Attendu que l’article 696 alinéa 1 du code de procédure civile dispose que 'la partie perdante est condamnée aux dépens, à moins que le juge, par décision motivée, n’en mette la totalité ou une fraction à la charge d’une autre partie.'
Qu’il convient de confirmer le jugement déféré sur ce point et de condamner Madame [M] au paiement des entiers dépens en cause d’appel.
Attendu que l’article 700 du code de procédure civile prévoit que le tribunal condamne la partie tenue aux dépens à payer à l’autre partie la somme qu’il détermine, au titre des frais exposés et non compris dans les dépens en tenant compte de l’équité et de la situation économique des parties.

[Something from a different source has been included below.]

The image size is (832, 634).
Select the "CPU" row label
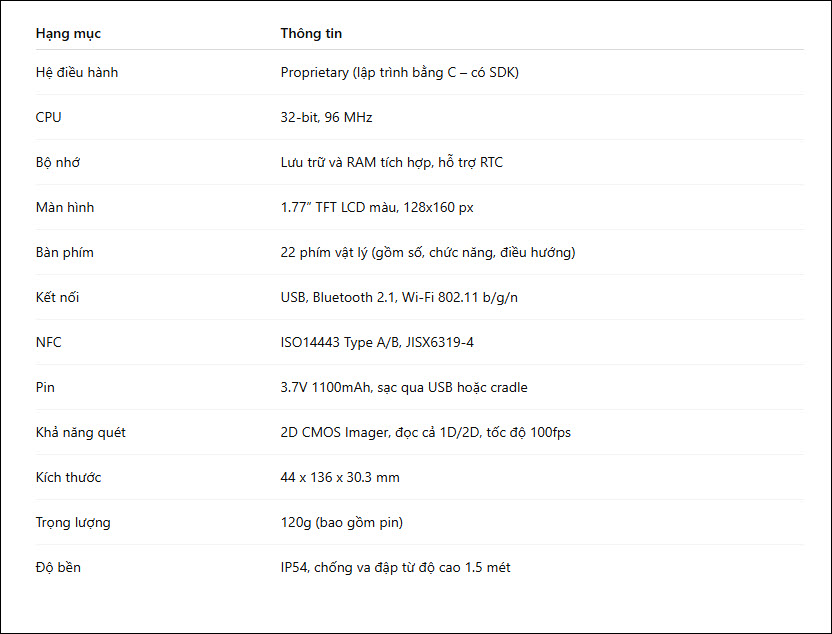tap(48, 117)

Qu’il y a lieu de confirmer le jugement déféré sur ce point et de condamner Madame [M] paiement de la somme de 2.000 € en application des dispositions de l’article 700 du code de procédure civile.
PAR CES MOTIFS
Statuant par arrêt contradictoire, rendu en dernier ressort et par mise à disposition au greffe,
INFIRME le jugement contradictoire rendu le 17 mars 2023 par le juge des contentieux de la protection du tribunal de proximité d’Antibes seulement sur le quantum de la somme à restituer en remboursement du dépôt de garantie et sur le quantum des frais de retard fixés à la somme de 180 euros par mois de retard ;
CONFIRME le surplus du jugement ;
DÉCLARE l’appel incident de Madame [K] épouse [T] irrecevable
STATUANT A NOUVEAU
CONDAMNE Madame [M] à payer à Madame [K] épouse [T] la somme de 1.610 euros en remboursement du dépôt de garantie ;
CONDAMNE Madame [M] à payer à Madame [K] épouse [T] la somme de 90 euros par mois de retard, courant à compter du 10 mars 2022 et ce, jusqu’à complète restitution du dépôt de garantie ;
Y AJOUTANT,
CONDAMNE Madame [M] à payer à Madame [K] épouse [T] la somme de 2.000 € en application des dispositions de l’article 700 du code de procédure civile.
CONDAMNE Madame [M] au paiement des entiers dépens en cause d’appel.